Geleneklerin dönüşerek var olduğunu vurgulayan Özaşık, “Her geleneğin, yaşanan çağ ile birlikte güncellenmesi son derece olağandır. Bu durumdan çok da hayıflanmamak lazım. Asıl mevzu, onu ne kadar ve nasıl güncelleyebildiğimizdir. Geleneksel Türk tiyatrosu, temelde vakit geçirmek, eğlenmek ve güldürmek amaçlarını taşımaktadır. O halde değişen dünya ile birlikte hayatımıza giren gazete, dergi, radyo, televizyon, bilgisayar ve telefonlara karşı ne kadar direnebilirler? Direnemedikleri ve bizlerin hem geleneksel Türk tiyatrosunu hem de diğer Ramazan geleneklerini nostaljik bir hassasiyetle bilinçli olarak korumaya çalıştığımızı görüyorsunuz. Fakat bugün gelinen noktada çok da ümitsiz olmamakta fayda var.

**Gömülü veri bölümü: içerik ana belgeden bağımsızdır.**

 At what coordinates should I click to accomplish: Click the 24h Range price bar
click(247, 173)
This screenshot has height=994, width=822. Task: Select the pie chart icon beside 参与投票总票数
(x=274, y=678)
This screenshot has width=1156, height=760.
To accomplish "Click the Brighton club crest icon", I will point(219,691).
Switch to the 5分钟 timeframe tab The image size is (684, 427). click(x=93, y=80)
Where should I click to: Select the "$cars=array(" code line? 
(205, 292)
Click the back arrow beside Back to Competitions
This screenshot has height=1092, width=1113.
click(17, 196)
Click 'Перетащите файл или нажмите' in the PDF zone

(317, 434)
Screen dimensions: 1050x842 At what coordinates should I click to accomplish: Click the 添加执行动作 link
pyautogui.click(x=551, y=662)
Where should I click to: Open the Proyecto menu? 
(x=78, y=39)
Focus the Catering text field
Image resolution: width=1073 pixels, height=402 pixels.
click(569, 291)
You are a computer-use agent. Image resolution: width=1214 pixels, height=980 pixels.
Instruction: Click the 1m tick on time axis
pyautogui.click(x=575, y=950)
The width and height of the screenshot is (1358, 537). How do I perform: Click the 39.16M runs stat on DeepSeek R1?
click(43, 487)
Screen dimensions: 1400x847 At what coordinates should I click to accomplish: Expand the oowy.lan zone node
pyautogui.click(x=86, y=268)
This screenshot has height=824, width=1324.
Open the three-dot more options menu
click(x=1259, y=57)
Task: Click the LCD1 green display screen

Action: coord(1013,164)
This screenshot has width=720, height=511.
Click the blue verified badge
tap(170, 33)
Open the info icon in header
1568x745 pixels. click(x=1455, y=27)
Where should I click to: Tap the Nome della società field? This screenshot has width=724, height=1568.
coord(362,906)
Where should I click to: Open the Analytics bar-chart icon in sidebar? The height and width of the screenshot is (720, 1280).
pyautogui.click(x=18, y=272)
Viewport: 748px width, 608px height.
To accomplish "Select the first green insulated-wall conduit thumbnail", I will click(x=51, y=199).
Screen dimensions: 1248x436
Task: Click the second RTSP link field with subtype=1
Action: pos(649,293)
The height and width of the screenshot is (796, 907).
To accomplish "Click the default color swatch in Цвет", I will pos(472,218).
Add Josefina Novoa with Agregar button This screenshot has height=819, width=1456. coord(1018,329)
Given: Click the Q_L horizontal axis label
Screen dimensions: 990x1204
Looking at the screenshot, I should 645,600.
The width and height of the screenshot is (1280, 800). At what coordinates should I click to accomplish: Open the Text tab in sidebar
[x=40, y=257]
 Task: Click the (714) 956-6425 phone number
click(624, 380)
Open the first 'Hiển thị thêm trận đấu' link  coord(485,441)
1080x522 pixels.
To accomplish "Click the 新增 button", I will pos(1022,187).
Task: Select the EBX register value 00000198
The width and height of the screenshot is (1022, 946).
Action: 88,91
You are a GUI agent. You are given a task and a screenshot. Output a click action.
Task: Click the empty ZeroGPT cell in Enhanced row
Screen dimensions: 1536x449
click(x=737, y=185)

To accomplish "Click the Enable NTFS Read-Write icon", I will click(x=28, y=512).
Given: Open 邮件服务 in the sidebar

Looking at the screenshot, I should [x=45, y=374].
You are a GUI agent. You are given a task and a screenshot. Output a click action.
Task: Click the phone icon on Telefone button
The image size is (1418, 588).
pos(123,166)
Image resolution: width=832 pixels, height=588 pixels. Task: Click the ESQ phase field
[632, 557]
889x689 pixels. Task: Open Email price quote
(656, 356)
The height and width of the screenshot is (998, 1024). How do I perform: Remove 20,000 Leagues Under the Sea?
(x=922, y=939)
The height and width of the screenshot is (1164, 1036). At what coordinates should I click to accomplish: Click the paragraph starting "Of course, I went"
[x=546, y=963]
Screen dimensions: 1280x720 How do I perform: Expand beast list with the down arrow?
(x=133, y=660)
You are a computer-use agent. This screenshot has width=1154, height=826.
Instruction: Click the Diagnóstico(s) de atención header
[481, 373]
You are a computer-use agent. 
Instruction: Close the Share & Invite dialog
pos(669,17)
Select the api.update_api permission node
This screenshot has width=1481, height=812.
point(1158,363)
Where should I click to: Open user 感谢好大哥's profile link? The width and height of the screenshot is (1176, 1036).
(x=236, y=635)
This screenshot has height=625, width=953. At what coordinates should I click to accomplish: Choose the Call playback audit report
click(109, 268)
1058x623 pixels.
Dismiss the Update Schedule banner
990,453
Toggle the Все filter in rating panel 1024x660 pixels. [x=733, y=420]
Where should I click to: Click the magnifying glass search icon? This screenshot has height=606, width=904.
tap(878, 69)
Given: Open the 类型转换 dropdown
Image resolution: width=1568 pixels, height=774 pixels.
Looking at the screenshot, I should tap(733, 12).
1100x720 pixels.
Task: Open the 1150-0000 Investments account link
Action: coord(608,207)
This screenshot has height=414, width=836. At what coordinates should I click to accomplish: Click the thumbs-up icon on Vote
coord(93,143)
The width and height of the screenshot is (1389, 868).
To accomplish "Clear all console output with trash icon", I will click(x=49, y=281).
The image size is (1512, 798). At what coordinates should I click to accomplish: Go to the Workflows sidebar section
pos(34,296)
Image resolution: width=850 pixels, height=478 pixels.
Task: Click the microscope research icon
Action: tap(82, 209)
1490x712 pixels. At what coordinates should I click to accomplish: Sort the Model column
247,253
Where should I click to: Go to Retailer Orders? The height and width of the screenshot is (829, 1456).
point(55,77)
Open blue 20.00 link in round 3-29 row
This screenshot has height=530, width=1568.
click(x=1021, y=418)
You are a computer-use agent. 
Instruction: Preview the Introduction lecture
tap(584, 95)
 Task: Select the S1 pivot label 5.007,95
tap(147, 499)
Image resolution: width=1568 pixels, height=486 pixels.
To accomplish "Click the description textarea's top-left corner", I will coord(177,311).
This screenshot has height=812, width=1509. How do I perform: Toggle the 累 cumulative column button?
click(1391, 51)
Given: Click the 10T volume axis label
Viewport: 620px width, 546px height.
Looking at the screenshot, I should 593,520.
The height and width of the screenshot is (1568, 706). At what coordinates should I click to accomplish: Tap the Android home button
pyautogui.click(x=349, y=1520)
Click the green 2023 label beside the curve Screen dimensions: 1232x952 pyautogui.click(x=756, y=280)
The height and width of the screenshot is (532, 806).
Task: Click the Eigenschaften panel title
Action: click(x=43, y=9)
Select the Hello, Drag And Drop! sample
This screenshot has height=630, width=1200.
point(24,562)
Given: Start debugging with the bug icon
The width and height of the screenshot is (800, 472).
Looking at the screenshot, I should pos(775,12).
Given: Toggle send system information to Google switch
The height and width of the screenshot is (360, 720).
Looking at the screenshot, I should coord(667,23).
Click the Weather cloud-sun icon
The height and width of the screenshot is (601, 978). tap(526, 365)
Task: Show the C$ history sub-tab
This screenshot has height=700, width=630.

Çünkü yeni nesiller hem bakanlıklarımızın hem de üniversitelerimizin yaptığı projeler sayesinde, başta geleneksel Türk tiyatrosu olmak üzere geleneklerimizle tanışıyor ve gördükleri, öğrendikleri şeyler hoşlarına gidiyor. İnanıyorum ki, asırlardır olduğu gibi geleneklerimiz değişerek, dönüşerek var olmaya devam edecektir” diye konuştu.